Items listed in a dataset
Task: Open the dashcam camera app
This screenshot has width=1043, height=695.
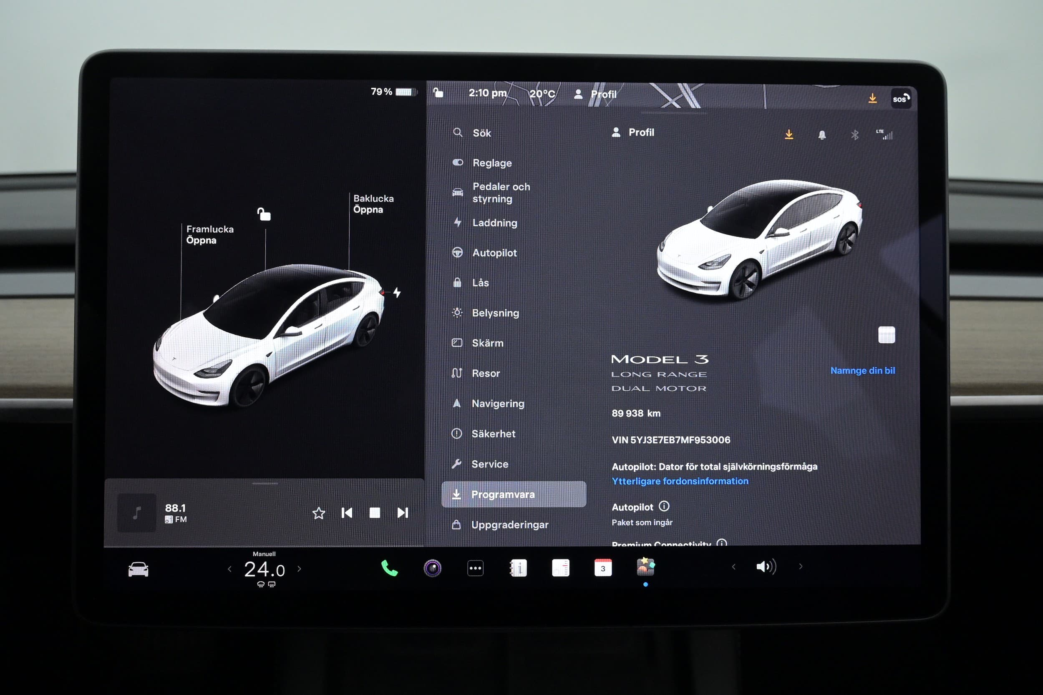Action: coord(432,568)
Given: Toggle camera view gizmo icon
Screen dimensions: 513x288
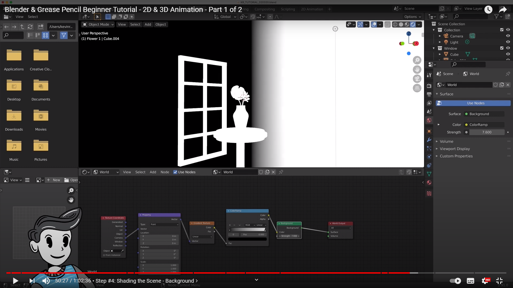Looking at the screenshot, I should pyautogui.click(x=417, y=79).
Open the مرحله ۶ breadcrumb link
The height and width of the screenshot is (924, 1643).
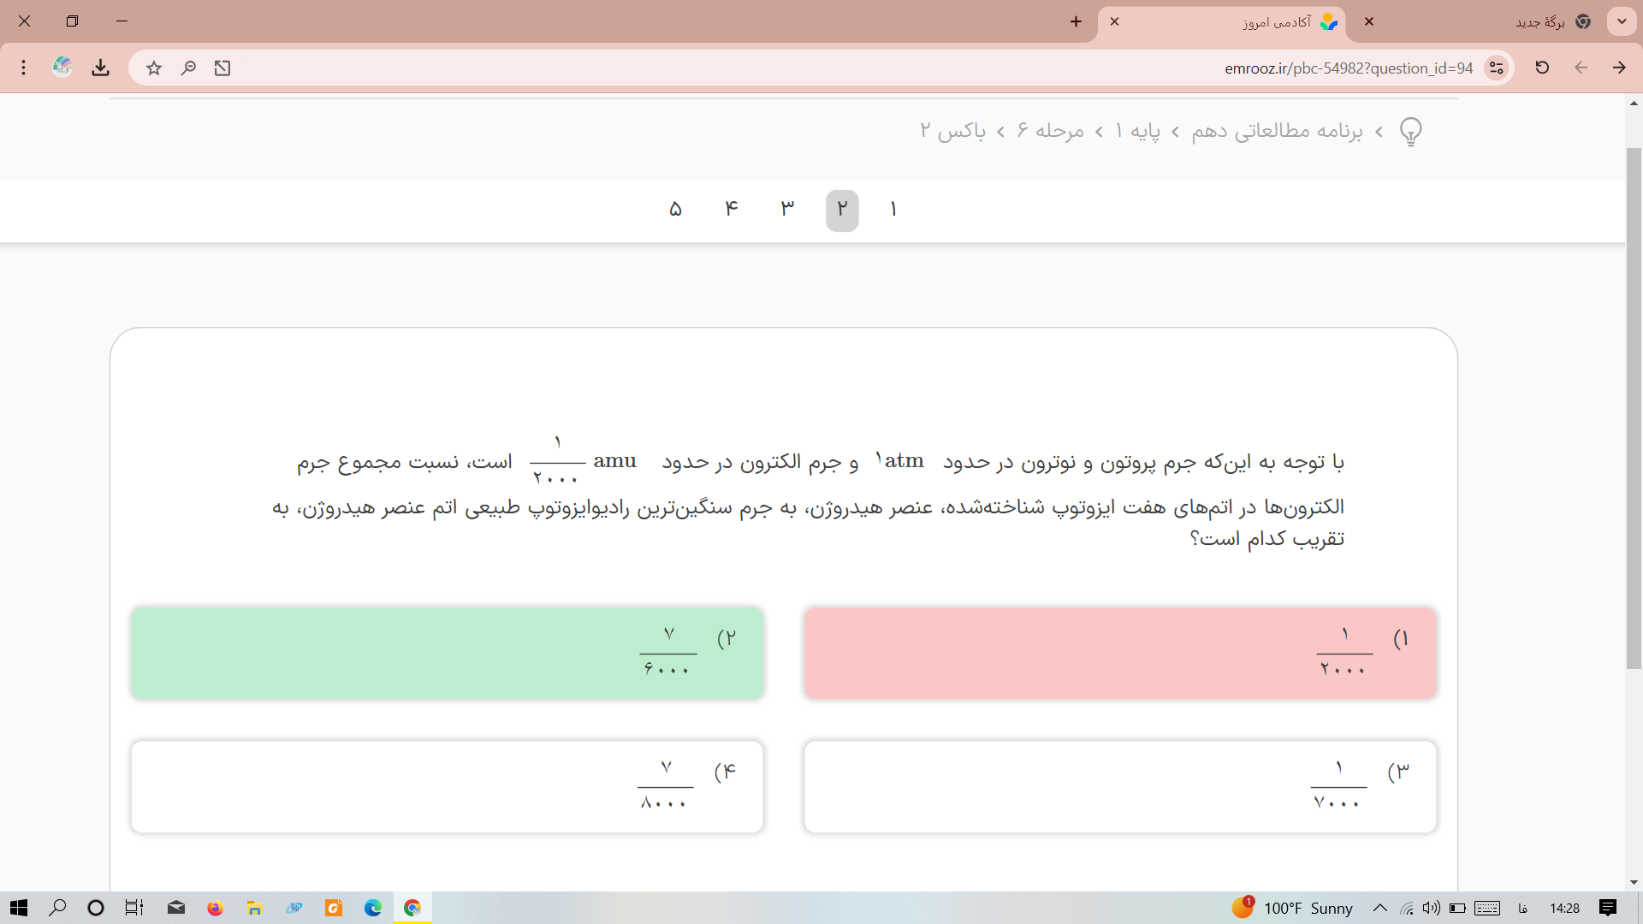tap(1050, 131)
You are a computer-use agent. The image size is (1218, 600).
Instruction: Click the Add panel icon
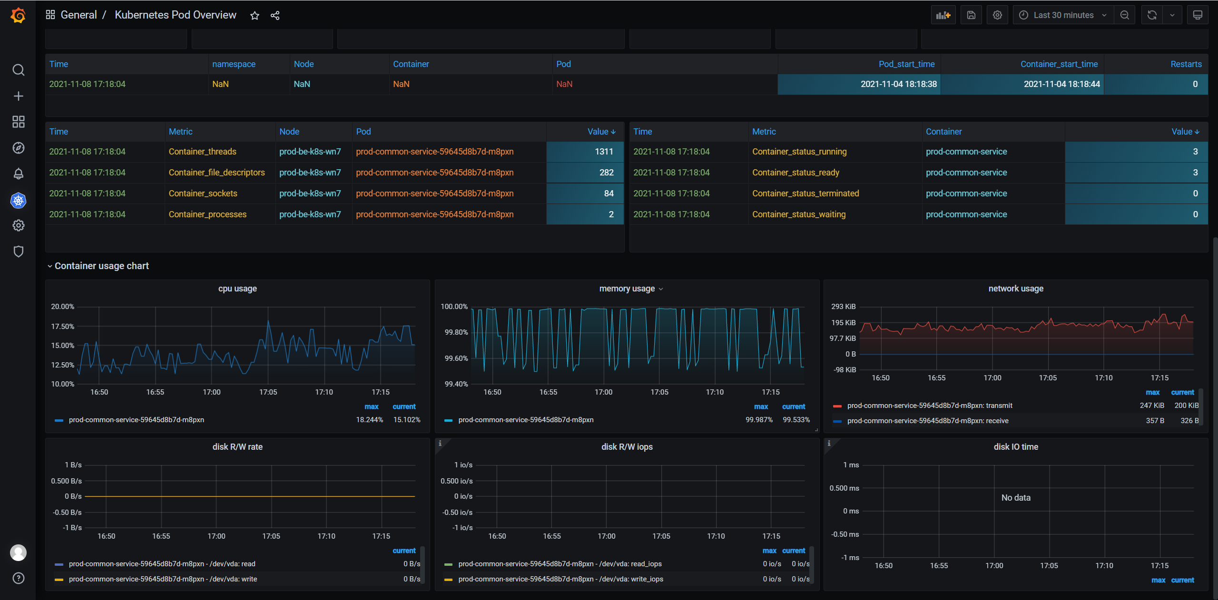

▶ **Prompt**
What is needed is an exact copy of the entries above, with no images in it.

▶ **Task solution**
Task: Open the dashcam camera app
This screenshot has width=1043, height=695.
Action: coord(432,568)
Given: Toggle camera view gizmo icon
Screen dimensions: 513x288
Looking at the screenshot, I should pyautogui.click(x=417, y=79).
Open the مرحله ۶ breadcrumb link
The height and width of the screenshot is (924, 1643).
tap(1050, 131)
You are a computer-use agent. The image size is (1218, 600).
Instruction: Click the Add panel icon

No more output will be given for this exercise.